Filed Under: Ali'i / Chiefs / Governance, Missionaries / Churches / Religious Buildings Tagged With: Hawaii, Missionaries, Bible, American Protestant Missionaries, Baibala

May 10, 2018 by Peter T Young Leave a Comment

Baibala

When the Pioneer Company of missionaries landed in the Islands they “presented his majesty an elegant copy of the Bible, furnished by the American Bible Society (intended for the conqueror), which we had the happiness to convey and deliver to his royal son.”

“It contained the laws, the ritual, and the records of the new religion – the grand message of salvation which we proposed freely to publish, and teach the nation to read, understand and follow.”

“Thus commenced the kind and provident care of the American Bible Society for that benighted nation; a care, which has continued to flourish to this day.”

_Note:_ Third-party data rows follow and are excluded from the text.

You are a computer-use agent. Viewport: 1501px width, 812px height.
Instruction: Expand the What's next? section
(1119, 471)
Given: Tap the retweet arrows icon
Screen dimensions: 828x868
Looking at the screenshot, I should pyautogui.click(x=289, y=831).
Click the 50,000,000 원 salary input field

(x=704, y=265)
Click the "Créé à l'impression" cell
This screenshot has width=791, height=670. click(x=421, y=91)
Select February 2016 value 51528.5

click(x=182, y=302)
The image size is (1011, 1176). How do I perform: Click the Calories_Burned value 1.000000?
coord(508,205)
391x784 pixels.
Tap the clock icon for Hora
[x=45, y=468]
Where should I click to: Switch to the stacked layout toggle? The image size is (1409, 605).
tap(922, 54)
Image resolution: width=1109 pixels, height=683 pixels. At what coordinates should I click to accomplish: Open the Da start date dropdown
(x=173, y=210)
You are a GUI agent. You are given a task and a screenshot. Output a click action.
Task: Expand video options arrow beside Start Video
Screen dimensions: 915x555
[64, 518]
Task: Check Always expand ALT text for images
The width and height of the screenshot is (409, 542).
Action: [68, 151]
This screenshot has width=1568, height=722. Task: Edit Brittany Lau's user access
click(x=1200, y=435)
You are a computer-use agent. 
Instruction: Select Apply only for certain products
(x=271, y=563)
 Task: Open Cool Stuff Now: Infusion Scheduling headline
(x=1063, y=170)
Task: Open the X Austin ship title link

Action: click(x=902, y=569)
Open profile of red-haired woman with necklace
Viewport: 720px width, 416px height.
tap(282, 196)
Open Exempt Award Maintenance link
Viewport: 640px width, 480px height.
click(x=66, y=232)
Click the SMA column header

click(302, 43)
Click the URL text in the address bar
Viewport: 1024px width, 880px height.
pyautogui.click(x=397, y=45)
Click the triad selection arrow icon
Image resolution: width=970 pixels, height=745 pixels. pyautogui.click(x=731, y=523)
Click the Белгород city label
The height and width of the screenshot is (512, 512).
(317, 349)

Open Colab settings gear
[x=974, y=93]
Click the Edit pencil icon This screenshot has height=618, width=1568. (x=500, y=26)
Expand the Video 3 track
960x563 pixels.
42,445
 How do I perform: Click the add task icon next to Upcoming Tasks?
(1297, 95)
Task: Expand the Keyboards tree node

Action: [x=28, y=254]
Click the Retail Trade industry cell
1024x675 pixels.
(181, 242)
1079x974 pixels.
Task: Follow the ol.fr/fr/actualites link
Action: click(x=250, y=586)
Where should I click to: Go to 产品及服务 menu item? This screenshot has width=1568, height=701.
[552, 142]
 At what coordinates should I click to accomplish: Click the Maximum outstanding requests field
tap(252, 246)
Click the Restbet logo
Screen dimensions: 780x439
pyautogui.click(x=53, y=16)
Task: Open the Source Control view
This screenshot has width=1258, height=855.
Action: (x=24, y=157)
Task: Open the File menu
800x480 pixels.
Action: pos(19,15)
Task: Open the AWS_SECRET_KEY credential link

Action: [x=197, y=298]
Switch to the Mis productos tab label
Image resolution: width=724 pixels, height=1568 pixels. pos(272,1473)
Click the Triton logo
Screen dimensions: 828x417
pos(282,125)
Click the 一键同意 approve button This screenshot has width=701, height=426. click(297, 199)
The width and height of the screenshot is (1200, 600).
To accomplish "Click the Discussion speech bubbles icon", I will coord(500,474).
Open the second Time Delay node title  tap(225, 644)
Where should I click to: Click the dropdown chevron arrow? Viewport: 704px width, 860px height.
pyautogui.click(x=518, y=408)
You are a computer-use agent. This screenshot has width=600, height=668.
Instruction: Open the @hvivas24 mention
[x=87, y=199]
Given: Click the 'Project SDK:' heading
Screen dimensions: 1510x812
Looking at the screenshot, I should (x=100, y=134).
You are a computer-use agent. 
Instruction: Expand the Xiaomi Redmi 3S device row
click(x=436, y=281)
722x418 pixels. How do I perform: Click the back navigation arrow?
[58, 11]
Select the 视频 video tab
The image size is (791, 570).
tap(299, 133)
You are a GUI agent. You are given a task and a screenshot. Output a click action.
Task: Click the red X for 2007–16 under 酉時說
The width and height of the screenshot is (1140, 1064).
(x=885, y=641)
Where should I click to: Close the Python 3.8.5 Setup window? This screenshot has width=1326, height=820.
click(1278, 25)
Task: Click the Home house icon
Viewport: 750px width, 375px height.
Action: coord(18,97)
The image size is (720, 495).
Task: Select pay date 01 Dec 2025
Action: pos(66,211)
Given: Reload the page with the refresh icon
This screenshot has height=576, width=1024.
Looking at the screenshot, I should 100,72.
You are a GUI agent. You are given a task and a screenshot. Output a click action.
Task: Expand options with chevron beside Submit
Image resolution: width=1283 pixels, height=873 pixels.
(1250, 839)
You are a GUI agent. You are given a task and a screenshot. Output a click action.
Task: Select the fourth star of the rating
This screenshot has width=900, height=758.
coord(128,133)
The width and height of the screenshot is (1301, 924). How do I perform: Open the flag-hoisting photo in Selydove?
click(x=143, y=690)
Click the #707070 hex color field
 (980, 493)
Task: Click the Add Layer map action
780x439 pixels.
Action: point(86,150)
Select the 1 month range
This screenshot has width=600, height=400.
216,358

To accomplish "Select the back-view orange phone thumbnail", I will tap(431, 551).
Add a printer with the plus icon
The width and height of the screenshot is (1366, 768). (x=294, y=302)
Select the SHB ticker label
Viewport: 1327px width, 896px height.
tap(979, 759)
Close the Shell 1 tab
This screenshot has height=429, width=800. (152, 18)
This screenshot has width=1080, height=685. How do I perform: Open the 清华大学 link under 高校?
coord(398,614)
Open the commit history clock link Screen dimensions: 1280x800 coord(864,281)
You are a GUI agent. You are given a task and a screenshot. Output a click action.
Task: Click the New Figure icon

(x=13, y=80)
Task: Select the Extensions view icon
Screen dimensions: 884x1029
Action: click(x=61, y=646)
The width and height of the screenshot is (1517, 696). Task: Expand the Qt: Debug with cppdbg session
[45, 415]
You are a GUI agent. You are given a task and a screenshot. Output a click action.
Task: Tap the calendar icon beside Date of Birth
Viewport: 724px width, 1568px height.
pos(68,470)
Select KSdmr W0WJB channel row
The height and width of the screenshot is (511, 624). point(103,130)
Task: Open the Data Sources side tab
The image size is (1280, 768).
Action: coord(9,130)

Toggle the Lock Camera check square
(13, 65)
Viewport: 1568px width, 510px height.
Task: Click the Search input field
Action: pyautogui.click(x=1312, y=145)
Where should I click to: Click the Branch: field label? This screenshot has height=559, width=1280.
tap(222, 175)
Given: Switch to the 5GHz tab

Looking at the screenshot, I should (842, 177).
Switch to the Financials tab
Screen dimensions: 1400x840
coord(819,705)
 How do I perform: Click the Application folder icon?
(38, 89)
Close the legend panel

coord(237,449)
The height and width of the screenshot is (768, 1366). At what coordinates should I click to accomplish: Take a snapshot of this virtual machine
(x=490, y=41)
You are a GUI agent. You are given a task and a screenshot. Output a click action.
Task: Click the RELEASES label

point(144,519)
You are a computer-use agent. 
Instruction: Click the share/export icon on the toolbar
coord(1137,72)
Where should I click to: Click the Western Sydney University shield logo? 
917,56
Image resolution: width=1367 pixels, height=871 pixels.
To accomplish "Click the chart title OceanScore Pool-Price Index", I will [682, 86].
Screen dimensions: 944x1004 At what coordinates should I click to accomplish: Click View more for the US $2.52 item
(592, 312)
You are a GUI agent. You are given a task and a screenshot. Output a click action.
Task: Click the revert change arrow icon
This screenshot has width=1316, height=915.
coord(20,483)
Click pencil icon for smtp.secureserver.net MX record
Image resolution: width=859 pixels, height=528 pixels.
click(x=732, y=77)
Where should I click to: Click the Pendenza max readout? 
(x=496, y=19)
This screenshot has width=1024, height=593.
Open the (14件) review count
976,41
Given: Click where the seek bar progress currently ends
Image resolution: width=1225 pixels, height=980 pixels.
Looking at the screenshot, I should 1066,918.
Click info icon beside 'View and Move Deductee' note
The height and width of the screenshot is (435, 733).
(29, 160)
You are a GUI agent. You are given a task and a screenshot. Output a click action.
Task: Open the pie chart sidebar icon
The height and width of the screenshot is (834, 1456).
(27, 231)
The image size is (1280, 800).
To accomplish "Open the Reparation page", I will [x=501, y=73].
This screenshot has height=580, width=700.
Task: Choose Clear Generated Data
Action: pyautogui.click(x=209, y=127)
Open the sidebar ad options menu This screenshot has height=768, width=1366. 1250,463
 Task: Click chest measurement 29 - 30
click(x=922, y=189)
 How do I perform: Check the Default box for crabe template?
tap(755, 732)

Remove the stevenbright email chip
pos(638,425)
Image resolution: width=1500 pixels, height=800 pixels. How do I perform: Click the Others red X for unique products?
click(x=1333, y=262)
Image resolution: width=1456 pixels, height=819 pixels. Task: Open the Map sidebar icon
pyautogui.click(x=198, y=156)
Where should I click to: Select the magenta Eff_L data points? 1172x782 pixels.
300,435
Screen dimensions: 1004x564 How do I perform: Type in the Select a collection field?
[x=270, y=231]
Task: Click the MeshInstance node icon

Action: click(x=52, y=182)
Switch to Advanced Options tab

“The thought of such a present, to such a personage, at this juncture, by that noble institution whose fraternal co-operation with missionary societies, is so uniformly valuable, was exceedingly felicitous. The king seemed pleased to be thus complimented, though he could not read.”

“Bibles, furnished by friends for the purpose, were presented to the daughters of Kamehameha, and a good optical instrument from the Board to the king.”

“Presents, in such circumstances, have doubtless a winning influence, as missionaries are taught by the patriarch Jacob, who understood well the power of a gift …”

“… as a pledge of peace for when he was about to meet his offended, warlike, and perhaps implacable brother, he, with supplication, painstaking, tokens of respect, and a present, ‘prevaIled,’ and left the world a most impressive example for imitation, in uniting self-sacrifice, prayer, and appropriate means for winning souls, and elevating heathen nations.” (Hiram Bingham)

“I had an interesting conversation with Tamoree, last evening, on the subject of religion. He asked, if I had any Bible in his tongue; I replied that I had not now, but it was our intention to make one, as soon as we should be sufficiently acquainted with, the language …”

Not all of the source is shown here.